YOUR ASSIGNMENT —
The copy should begin at the line containing "This screenshot has width=1213, height=980." and end with the last line below, every line exact and no picture included.

##### RECORD SET #####

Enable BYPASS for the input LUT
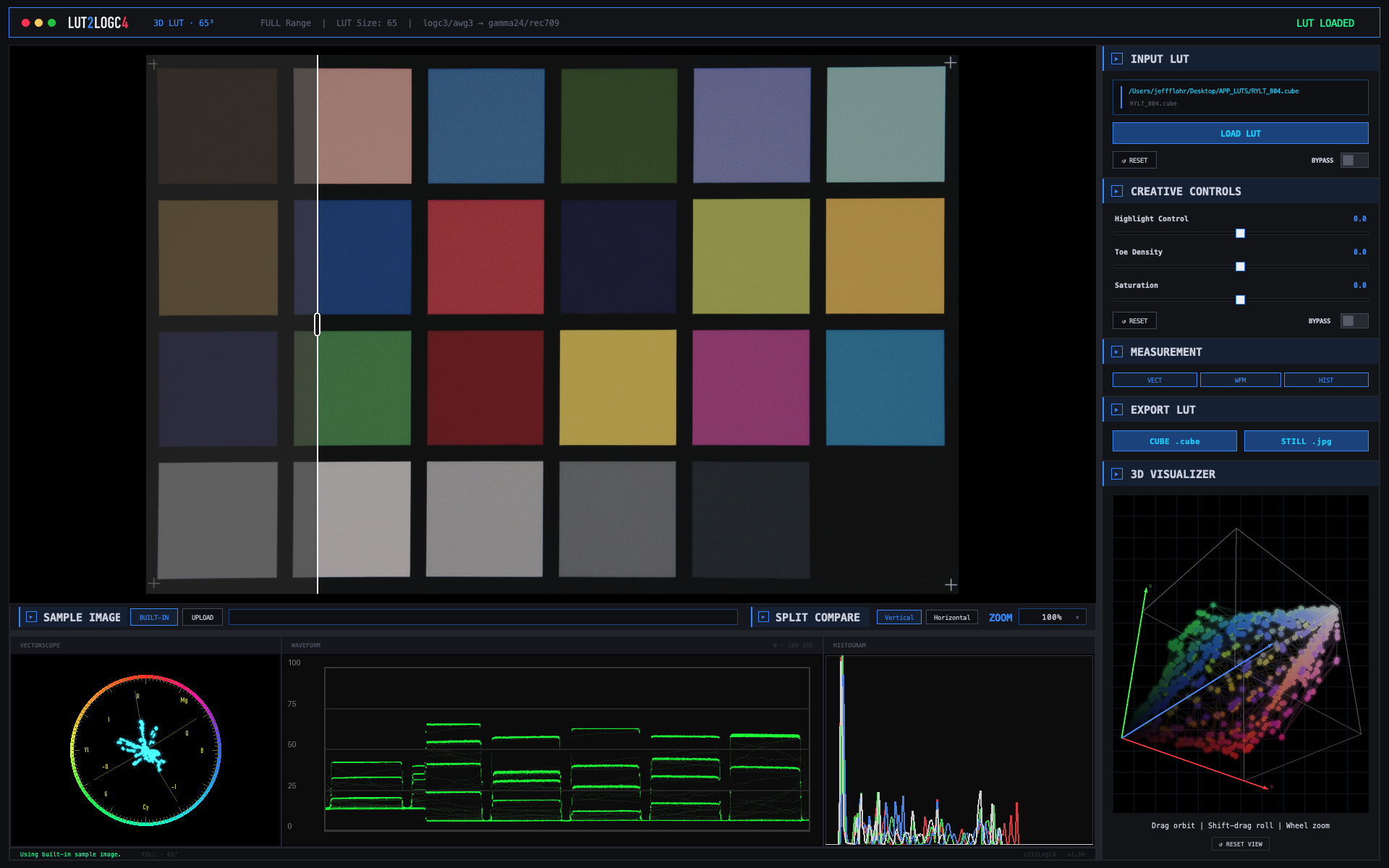This screenshot has width=1389, height=868. point(1354,160)

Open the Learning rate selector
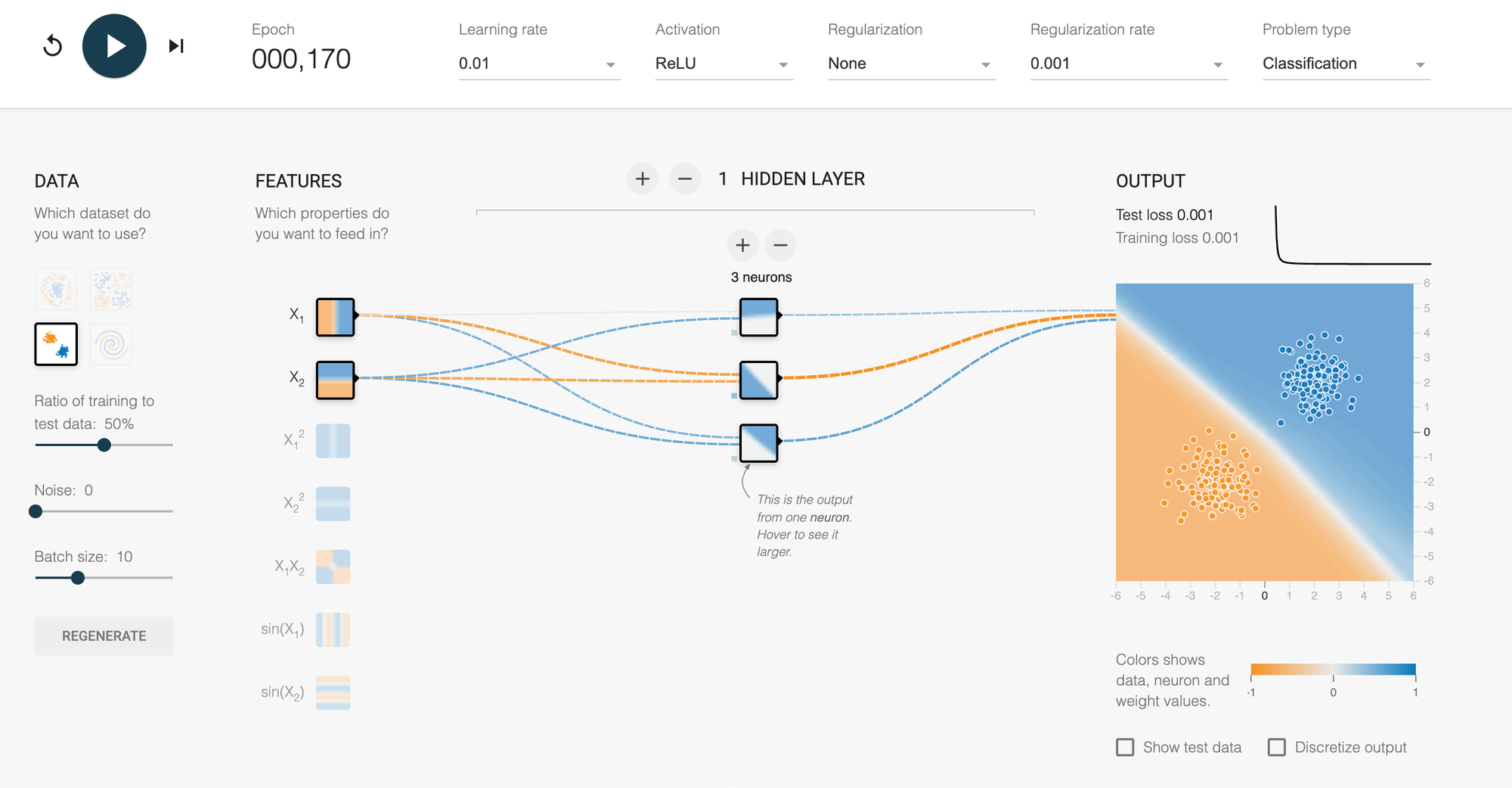click(539, 64)
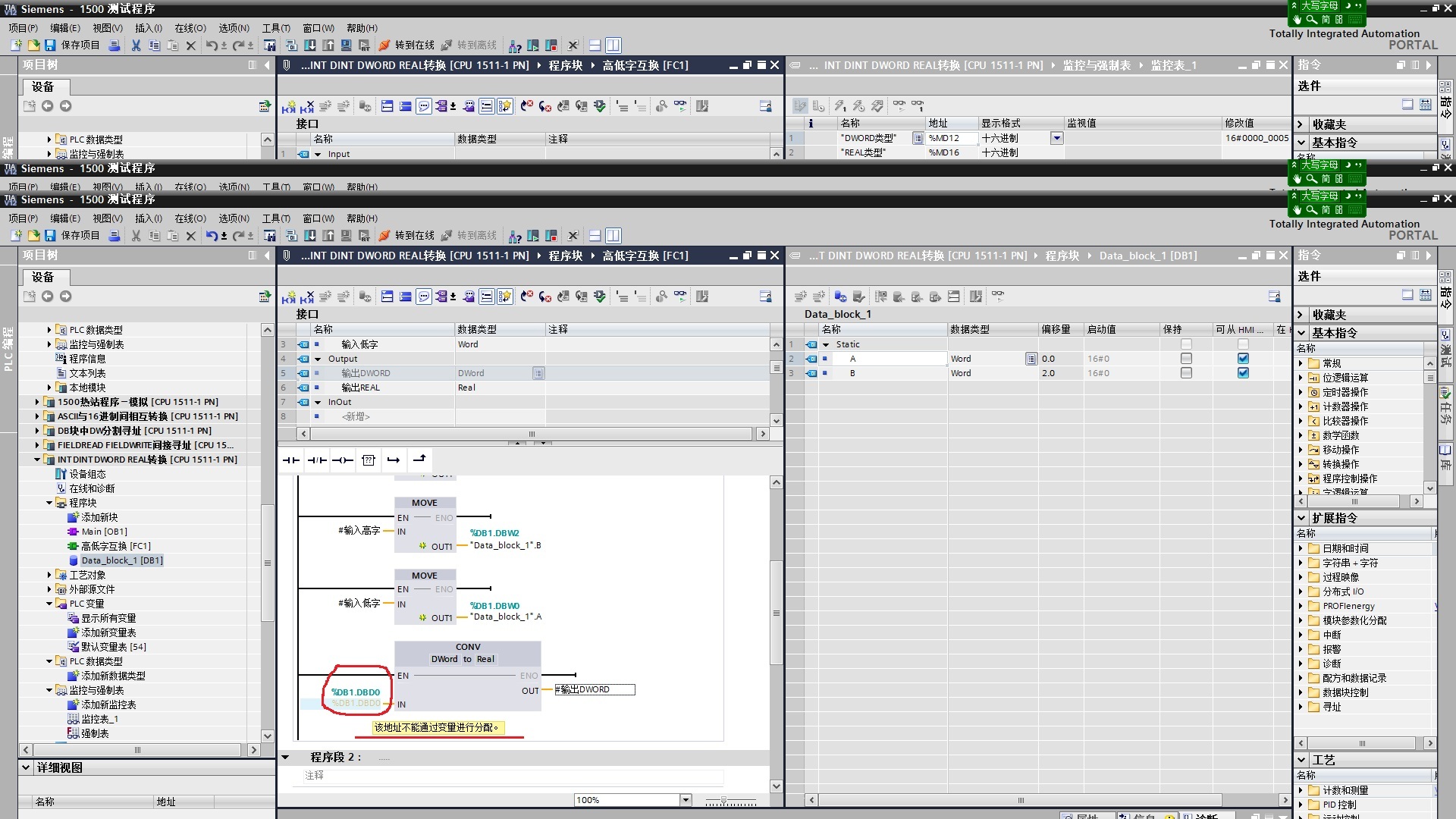Click the CONV block IN operand field
The width and height of the screenshot is (1456, 819).
coord(356,704)
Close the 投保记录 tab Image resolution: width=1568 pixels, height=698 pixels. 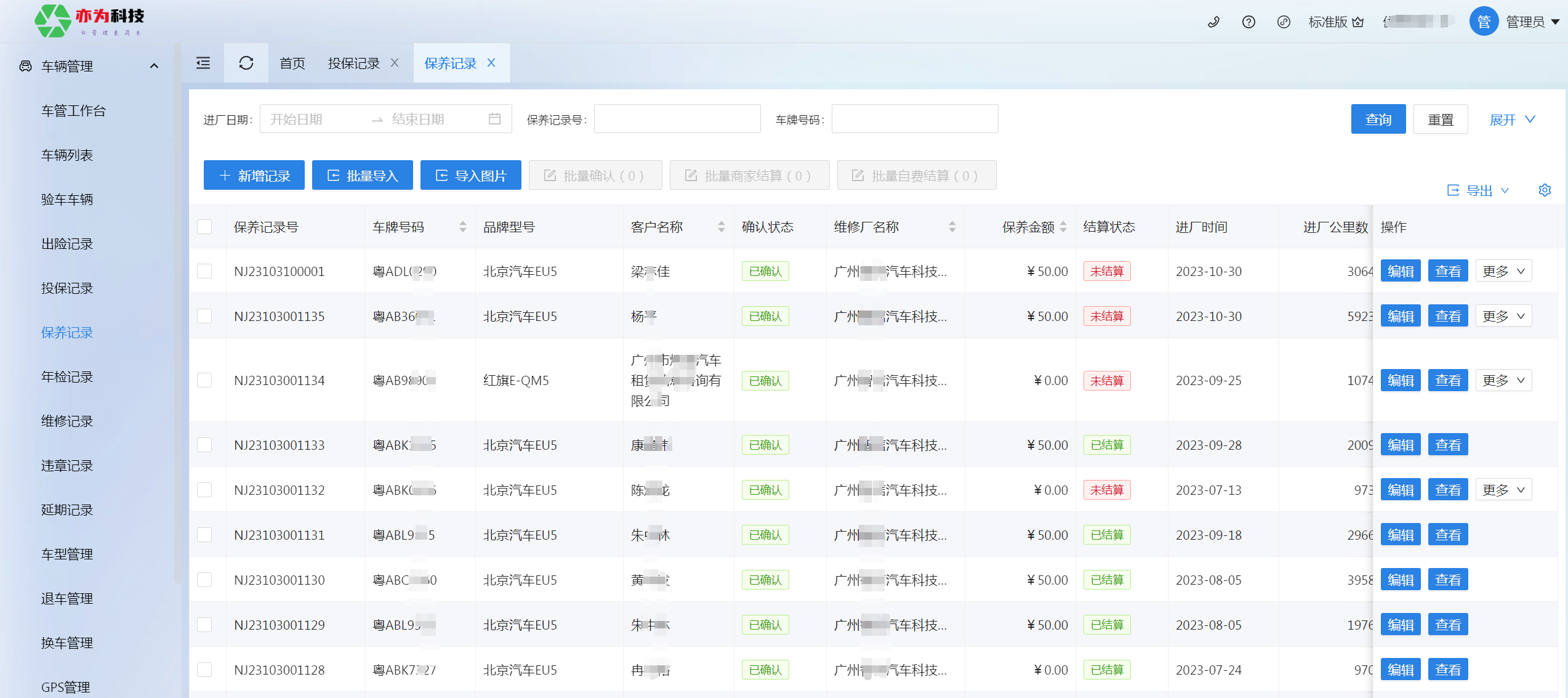(395, 63)
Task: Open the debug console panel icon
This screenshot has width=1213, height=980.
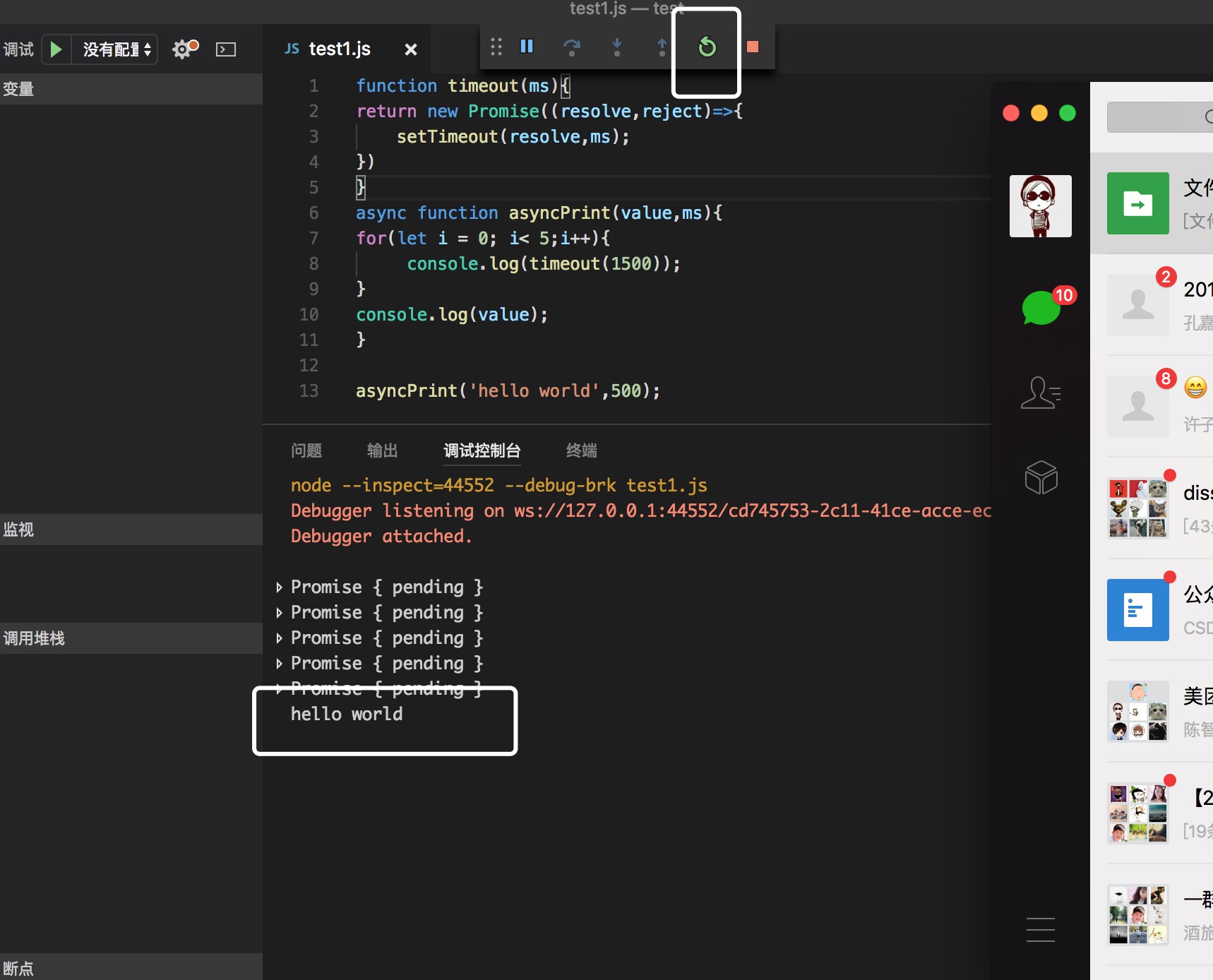Action: pos(225,49)
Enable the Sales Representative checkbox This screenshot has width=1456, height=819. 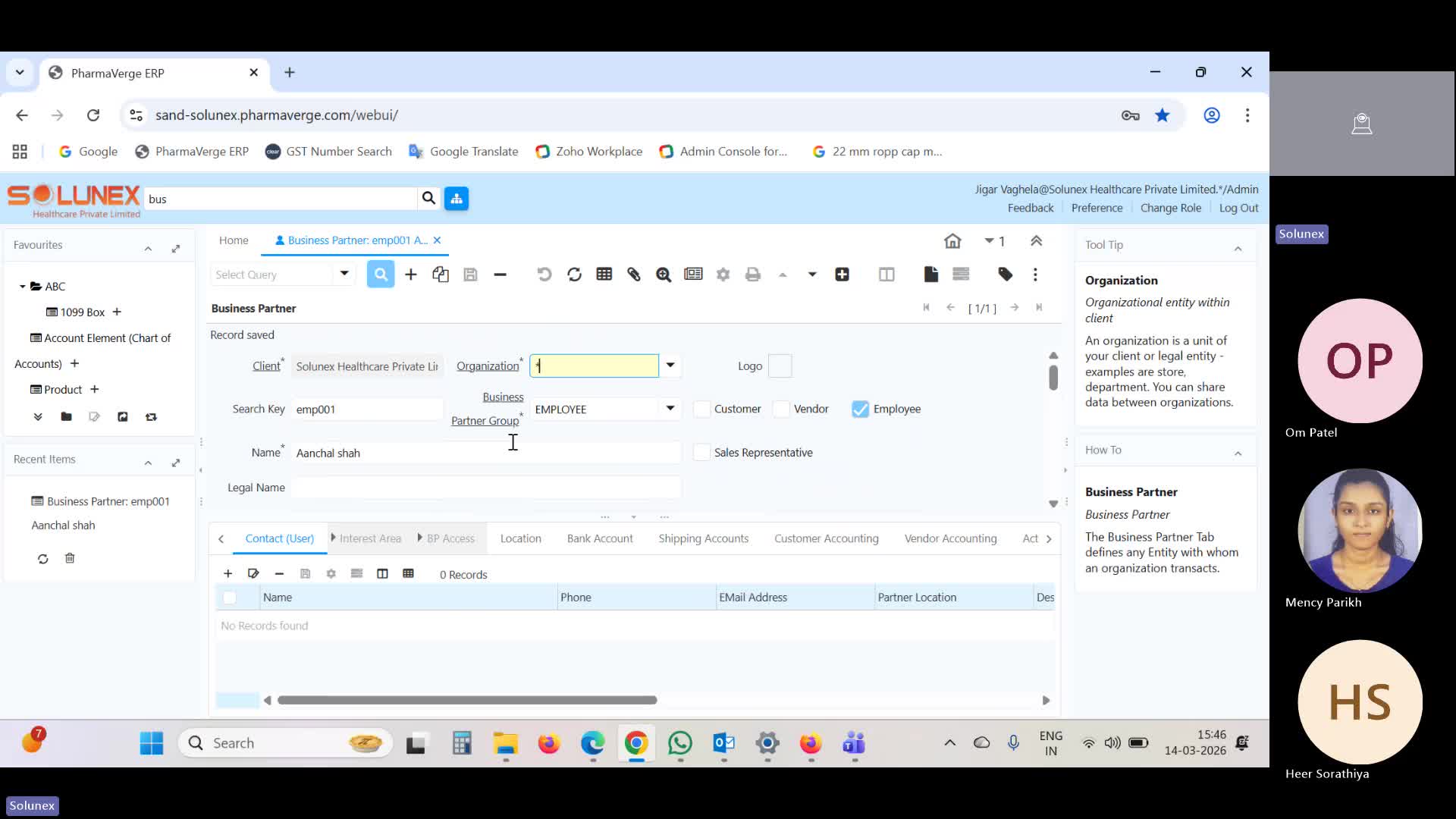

#####

REPLY TO THE EXERCISE —
This screenshot has width=1213, height=980.
Action: pos(225,49)
Enable the Sales Representative checkbox This screenshot has width=1456, height=819. 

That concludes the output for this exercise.